═════ Data records

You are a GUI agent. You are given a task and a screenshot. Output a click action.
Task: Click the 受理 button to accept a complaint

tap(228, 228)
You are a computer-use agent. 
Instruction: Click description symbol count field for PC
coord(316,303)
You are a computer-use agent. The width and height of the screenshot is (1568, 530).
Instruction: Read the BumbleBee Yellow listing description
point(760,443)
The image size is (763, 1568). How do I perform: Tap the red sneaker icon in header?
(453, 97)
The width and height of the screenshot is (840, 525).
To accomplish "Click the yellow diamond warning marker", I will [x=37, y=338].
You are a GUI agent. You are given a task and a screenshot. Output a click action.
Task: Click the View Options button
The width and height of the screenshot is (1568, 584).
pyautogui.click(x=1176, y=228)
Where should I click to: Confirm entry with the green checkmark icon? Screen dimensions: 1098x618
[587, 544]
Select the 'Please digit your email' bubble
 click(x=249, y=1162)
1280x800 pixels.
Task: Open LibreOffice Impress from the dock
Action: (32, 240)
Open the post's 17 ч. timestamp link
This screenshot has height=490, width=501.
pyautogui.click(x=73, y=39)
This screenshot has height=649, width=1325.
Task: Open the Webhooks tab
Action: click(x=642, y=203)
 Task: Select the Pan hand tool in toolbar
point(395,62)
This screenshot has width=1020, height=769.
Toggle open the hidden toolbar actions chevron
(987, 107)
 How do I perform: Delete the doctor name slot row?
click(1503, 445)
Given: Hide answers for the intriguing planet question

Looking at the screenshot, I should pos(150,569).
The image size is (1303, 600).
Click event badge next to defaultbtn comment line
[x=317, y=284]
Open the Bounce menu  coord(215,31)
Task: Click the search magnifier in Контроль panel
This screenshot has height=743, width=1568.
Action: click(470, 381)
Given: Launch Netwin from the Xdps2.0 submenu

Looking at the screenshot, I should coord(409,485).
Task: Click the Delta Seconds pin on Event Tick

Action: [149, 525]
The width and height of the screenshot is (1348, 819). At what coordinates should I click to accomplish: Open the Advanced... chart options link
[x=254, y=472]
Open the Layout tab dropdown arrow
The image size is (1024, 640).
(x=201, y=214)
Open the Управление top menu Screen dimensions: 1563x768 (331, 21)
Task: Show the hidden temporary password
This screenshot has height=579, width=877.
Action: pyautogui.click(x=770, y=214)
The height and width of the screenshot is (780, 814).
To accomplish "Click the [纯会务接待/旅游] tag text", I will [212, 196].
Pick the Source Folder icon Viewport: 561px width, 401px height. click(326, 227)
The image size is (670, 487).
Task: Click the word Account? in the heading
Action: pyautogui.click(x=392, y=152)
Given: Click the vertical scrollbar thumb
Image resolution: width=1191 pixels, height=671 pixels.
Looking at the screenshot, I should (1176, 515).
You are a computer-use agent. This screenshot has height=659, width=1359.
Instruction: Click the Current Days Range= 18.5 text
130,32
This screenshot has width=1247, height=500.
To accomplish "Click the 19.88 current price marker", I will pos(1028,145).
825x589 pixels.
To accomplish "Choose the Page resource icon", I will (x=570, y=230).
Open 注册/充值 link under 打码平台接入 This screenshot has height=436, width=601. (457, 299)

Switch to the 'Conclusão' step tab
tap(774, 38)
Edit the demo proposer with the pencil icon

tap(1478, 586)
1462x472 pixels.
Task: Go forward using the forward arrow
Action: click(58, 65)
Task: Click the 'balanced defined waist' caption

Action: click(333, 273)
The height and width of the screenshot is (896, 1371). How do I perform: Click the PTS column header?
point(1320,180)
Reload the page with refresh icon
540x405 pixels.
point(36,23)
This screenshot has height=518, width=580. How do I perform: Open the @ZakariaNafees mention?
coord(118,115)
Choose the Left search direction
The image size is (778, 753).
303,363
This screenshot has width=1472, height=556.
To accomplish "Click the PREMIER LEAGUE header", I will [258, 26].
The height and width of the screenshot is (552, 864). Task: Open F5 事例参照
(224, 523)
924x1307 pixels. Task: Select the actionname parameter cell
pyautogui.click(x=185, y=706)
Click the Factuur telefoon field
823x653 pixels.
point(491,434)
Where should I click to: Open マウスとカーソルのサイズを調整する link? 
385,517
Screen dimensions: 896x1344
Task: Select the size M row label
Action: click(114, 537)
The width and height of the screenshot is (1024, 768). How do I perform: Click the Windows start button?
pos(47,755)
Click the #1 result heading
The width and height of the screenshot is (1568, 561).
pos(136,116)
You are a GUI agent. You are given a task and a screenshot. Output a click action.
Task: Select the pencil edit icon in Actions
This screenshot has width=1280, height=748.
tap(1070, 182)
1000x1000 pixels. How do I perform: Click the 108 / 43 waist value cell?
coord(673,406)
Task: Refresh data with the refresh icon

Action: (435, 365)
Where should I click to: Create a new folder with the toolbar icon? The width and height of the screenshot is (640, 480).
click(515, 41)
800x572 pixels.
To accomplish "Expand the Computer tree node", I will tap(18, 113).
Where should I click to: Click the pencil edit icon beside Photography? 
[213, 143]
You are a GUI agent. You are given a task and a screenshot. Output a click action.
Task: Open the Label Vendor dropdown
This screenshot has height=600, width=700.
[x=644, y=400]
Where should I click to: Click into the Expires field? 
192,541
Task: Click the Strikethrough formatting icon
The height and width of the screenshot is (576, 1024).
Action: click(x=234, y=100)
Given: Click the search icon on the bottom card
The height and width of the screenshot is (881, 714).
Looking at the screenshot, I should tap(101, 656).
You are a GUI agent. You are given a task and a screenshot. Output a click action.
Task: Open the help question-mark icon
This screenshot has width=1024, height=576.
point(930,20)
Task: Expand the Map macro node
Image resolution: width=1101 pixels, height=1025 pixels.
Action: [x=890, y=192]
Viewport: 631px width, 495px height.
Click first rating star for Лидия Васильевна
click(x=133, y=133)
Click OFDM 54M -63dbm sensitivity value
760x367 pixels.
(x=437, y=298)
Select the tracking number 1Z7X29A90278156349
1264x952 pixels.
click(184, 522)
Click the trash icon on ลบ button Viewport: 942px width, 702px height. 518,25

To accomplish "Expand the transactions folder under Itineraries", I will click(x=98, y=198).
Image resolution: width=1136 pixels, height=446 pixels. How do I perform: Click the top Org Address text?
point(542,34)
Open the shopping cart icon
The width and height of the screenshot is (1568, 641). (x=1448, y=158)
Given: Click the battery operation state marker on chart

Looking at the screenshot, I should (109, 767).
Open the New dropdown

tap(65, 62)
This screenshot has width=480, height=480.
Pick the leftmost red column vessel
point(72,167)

══════════

Which lines in the data above contain "Expand"? Show each one.

To accomplish "Expand the Computer tree node", I will tap(18, 113).
Task: Expand the Map macro node
To accomplish "Expand the transactions folder under Itineraries", I will click(x=98, y=198).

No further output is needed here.